Heilman and Friedman work using methods established by Max Weber (“The Sociology of Religion”) and Erik Erikson (“Young Man Luther”) in trying to reconstruct the rebbe’s inner thoughts during this turbulent period; and yet not all of their conclusions will convince all readers, especially the Chabad faithful. Still, they vividly depict the drama of Schneerson’s transition from Paris to Brooklyn:
As he reflected on his situation, he could not help but realize that his plans to settle in Paris, become a French citizen and live as a Jew of Hasidic background pursuing a career in engineering were now in shambles. Moussia, too, who would forever look back on her years in Paris as her happiest and freest, as she often told friends, realized those days were over.
The powerful psychological and spiritual processes that took place within Schneerson’s psyche over the next decade — not least the trauma of the Holocaust — transformed him from an aspiring Parisian engineer to the most famous, influential and controversial Hasidic rebbe in Jewish history, one who became possessed of the belief that he would usher in the messianic age. These processes are not adequately explored by Heilman and Friedman, a lacuna that is this otherwise excellent book’s greatest weakness.
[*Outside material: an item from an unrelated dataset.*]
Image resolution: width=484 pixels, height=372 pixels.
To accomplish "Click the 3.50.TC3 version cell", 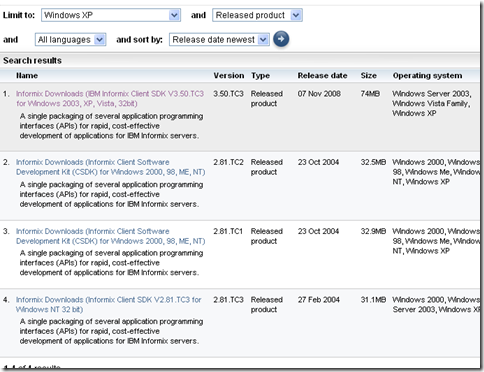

But the authors do document the lasting effects of Schneerson’s enduring posthumous charisma on his thousands of disciples, especially the shluchim, or messengers, who are to be found facilitating the practice of Judaism in virtually every place on earth where Jews are to be found. The finest aspect of Schneerson’s lasting legacy is their good work, which stands on its own merits with or without the delusional messianism.
Allan Nadler, a regular Forward contributor, is Professor of Religious Studies and Director of the Jewish Studies Program at Drew University.